Riguardo al regime di Pyongyang, Hillary si è detta preoccupata dei «crescenti legami militari con la giunta birmana» destinati a «creare pericoli per i Paesi confinanti» con Myanmar. In particolare il timore di Washington è sull’esistenza di un «patto segreto» in forza del quale la Nord Corea potrebbe aver iniziato a trasferire tecnologia nucleare e armi balistiche a Myanmar: è un’ipotesi che nasce dalla raccolta di intelligence su eventi rimasti ambigui come la vicenda della nave di Pyongyang diretta verso la Birmania ma poi tornata indietro quando il Pentagono svelò di averne individuato la rotta.
Proprio per sottolineare l’impegno Usa per la stabilità dell’Estremo Oriente, Clinton ha firmato il patto di «amicizia e cooperazione» fra i Paesi dell’Asean che risale al 1976. Nei confronti della Corea del Nord il Segretario di Stato ha parlato senza mezzi termini: «Le attuali loro provocazioni non ispirano fiducia né ci permettono di dialogare, sono certamente possibili la normalizzazione delle relazioni, la pace permanente e l’assistenza economica ed energetica ma solo in caso di una completa e verificabile denuclearizzazione». Nulla da sorprendersi dunque se al summit dell’Asean è in arrivo una delegazione ufficiale di Pyongyang ma Hillary ha già fatto sapere di non avere alcuna intenzione di incontrarla.

Aldo Baquis: " Israele irritato, un errore, vanno fermati prima "

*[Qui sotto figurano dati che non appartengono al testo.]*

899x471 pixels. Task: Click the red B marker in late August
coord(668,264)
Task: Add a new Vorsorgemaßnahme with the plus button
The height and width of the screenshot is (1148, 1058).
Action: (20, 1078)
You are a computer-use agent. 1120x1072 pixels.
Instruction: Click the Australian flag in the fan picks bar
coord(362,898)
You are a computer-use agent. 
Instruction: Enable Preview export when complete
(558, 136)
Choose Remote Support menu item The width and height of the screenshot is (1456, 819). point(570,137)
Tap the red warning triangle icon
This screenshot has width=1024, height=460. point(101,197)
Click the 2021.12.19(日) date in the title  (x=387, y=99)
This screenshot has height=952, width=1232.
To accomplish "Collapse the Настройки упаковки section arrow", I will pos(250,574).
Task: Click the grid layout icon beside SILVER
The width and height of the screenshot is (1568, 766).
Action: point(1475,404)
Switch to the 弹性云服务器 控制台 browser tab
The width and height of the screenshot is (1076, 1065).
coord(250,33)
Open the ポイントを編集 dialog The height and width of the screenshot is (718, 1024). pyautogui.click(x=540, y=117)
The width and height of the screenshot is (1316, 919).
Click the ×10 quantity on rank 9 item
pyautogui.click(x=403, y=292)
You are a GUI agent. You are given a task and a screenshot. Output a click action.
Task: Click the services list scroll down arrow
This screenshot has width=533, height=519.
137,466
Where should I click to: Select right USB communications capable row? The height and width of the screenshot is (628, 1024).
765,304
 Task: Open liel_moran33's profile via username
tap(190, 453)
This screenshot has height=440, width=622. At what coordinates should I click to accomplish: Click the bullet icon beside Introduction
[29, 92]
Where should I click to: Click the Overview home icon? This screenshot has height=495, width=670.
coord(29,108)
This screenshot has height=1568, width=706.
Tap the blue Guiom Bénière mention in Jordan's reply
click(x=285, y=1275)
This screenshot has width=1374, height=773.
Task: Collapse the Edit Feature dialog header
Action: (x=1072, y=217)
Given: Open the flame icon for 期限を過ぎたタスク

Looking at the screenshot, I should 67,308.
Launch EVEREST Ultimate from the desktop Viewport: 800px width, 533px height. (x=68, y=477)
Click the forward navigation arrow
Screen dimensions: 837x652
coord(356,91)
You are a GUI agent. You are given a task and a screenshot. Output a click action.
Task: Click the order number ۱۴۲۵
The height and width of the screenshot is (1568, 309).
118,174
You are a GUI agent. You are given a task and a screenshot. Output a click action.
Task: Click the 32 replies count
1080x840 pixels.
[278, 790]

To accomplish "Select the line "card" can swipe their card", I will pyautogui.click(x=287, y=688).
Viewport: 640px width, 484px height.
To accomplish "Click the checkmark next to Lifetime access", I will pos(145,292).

Ci chiediamo se sia indispensabile scrivere accanto al nome di un ministro o del Premier l'origine politica di provenienza. Likud per Meridor, conservatore per Netanyahu. Vuol forse dirci Baquis che se fossero stati , chessò, laburisti, sarebbero rimasti zitti ? Il governo israeliano è di coalizione, si sa, ma la politica è il governo nel suo insieme a deciderla. Per il resto l'articlo è corretto.

 il ministro Dan Meridor

«Un errore»: così il ministro israeliano Dan Meridor (Likud) ha commentato le dichiarazioni di Hillary Clinton sulla disponibilità degli Stati Uniti a stendere «un ombrello difensivo» sui suoi alleati se l’Iran riuscisse a dotarsi di armi nucleari. «Si ricava quasi l’impressione che gli Stati Uniti si siano rassegnati. È preferibile piuttosto impedire all’Iran di raggiungere l’obiettivo di dotarsi di armi nucleari».
Poco dopo, alla Knesset, il Parlamento israeliano, anche il premier conservatore Benyamin Netanyahu (nella foto) ha insistito che «l’Iran rappresenta la maggiore minaccia di sicurezza per il mondo intero». La prima cosa da fare «è inasprire le sanzioni nei suoi confronti - ha aggiunto -. C’è stato in merito un leggero rafforzamento nella posizione internazionale e degli Stati Uniti. Israele e l’Amministrazione Obama hanno raggiunto inoltre importanti intese strategiche».
Per Israele è fondamentale intanto mettere in luce «la brutalità del regime iraniano», che significativamente, secondo il premier, «ha avuto l’aperto sostegno di Siria, Hamas e Hezbollah. Essi hanno inoltrato a Teheran messaggi di sostegno e non soltanto. Un giorno potrò precisare che cos’altro hanno fatto». Un’allusione, forse, a notizie di intelligence secondo le quali alla repressione delle manifestazioni democratiche a Teheran hanno preso parte miliziani libanesi e palestinesi, che si sarebbero uniti alle milizie islamiche iraniane dei basiji.